From the den, I heard Troy say, “Let me get us something to drink.”

I froze.

Rachel said, “That’s okay. I’m not thirsty.”

I could hear a creak from the couch, as if Troy was getting up. “I’ll only be a second, babe.”

Babe?

“Troy?” Rachel’s voice sounded coquettish, and I’m not even sure what
coquettish
means.

“Yeah?”

“Please don’t leave me right now.”

Oh man. I had to hurry.

I paged through the next sheets until I reached one titled
MEDICAL EXAMINER REPORT
. The name on the top was
NORA CALDWELL
. There were two sketches of the human body—front and back. I skimmed it over, trying again to ignore the scientific mumbo jumbo. According to the findings, the death was due to massive injuries sustained by a bullet wound to the head. I already knew that. The medical examiner could tell by the “burn patterns” that it was a “contact shot”—that is, the barrel of the gun had been pressed against the victim’s head. Rachel had told me that too, and something about that still bothered me.

But what?

I tried to run through the murder scenario in my head. The gunman slips into the Caldwell den. He places the barrel of the gun against Mrs. Caldwell’s head and shoots her execution style. Hearing that sound, Rachel comes running into the room. The gunman raises his gun and aims it at her. . . .

Wait. Now I saw the problem.

Rachel hadn’t told me that she heard a gun blast. She told me that she heard loud voices. That was what had made her come downstairs and check out the den. Not a gunshot. Voices.

I heard a noise outside and looked out the window. A police car had just pulled into the driveway.

Oh no.

I looked over at Ema. She was gesturing for me to hurry. I waved for her to head out. She nodded and vanished. I glanced out the window again. Chief Taylor was already out of the car and starting up the front walk. He looked upset.

I heard Troy say, “Dang. My old man is home.”

As I quickly stood, I took one last look at the file. That was when I saw the words
hand powder residue
highlighted in yellow. Whoa. I risked one more glance out the window, and as I did, Chief Taylor veered off the front walk and started for . . .

. . . for the back door!

Oh man, I was trapped.

I looked for a place in his office to hide, but there was nowhere. I kept low and looked out the window. Chief Taylor was nearly rounding the back. There’d be no chance of getting out of here. Maybe I could roll out the window as he entered. I tried to open it, but it was stuck.

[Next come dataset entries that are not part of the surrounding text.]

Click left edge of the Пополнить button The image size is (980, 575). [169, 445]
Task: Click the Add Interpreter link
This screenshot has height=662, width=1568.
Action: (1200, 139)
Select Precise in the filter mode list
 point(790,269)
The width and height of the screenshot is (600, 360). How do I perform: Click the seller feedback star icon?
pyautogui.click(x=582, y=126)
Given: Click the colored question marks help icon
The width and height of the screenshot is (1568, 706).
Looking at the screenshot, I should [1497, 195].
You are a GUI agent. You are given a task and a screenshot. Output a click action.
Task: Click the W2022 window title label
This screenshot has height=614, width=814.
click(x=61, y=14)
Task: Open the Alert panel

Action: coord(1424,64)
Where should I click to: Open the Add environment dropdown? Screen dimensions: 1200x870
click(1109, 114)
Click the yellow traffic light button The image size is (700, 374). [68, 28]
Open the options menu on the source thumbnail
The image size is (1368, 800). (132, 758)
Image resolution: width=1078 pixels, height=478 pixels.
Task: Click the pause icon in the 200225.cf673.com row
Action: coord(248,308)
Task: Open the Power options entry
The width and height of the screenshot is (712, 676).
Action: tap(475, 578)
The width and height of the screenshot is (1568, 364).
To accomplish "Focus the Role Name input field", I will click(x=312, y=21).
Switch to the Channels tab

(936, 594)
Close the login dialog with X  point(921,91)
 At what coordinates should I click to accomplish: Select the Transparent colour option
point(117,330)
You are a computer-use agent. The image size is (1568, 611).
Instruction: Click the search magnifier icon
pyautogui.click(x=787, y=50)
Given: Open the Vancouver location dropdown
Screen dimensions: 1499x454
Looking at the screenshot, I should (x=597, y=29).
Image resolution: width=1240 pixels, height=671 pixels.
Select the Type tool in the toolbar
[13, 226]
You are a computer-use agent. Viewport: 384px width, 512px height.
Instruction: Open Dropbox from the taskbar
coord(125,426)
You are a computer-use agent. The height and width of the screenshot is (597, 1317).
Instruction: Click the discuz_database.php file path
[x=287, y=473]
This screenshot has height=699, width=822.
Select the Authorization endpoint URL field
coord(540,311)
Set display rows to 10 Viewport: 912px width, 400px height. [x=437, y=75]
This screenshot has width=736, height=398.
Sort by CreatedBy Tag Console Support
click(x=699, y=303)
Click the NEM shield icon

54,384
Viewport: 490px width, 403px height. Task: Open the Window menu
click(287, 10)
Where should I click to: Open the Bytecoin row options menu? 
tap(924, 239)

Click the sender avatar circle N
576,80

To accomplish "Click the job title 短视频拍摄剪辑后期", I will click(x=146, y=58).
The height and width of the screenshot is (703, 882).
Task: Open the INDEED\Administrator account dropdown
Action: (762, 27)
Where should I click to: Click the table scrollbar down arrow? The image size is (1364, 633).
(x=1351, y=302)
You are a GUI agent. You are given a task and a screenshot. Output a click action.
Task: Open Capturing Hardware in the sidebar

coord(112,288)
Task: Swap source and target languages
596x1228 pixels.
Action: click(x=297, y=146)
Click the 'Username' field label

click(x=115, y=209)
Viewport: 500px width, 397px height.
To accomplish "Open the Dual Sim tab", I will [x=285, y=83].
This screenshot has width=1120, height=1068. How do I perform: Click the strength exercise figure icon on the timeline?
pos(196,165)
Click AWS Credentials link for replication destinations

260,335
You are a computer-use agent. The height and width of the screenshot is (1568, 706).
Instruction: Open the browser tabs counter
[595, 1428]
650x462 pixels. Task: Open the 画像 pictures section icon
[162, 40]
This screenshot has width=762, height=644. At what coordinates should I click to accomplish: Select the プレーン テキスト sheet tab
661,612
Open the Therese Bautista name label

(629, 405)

I’d have to bolt. What else could I do?

With all hope lost, the front door of house opened. “Chief Taylor?”

It was Rachel.

“Chief Taylor? Hi, it’s me.”

Rachel did the tee-hee again. The noise was ridiculously grating. But Chief Taylor stopped and turned toward her. “Hi, Rachel.”

“Can I, uh, talk to you for a second?”

She stepped out into the front yard. Taylor looked unsure. He glanced toward the walk to the back, sighed, and then started toward her.

“What is it?” Taylor asked.

I didn’t wait.

I turned and hurried through the kitchen and out the back door. I ran hard toward the woods in the yard. Ema had planned a meeting place. She was there waiting for me.

I was just upon her when I realized two things.

One, I now knew who killed Mrs. Caldwell and shot Rachel.

Two, I left the murder file open on Chief Taylor’s desk.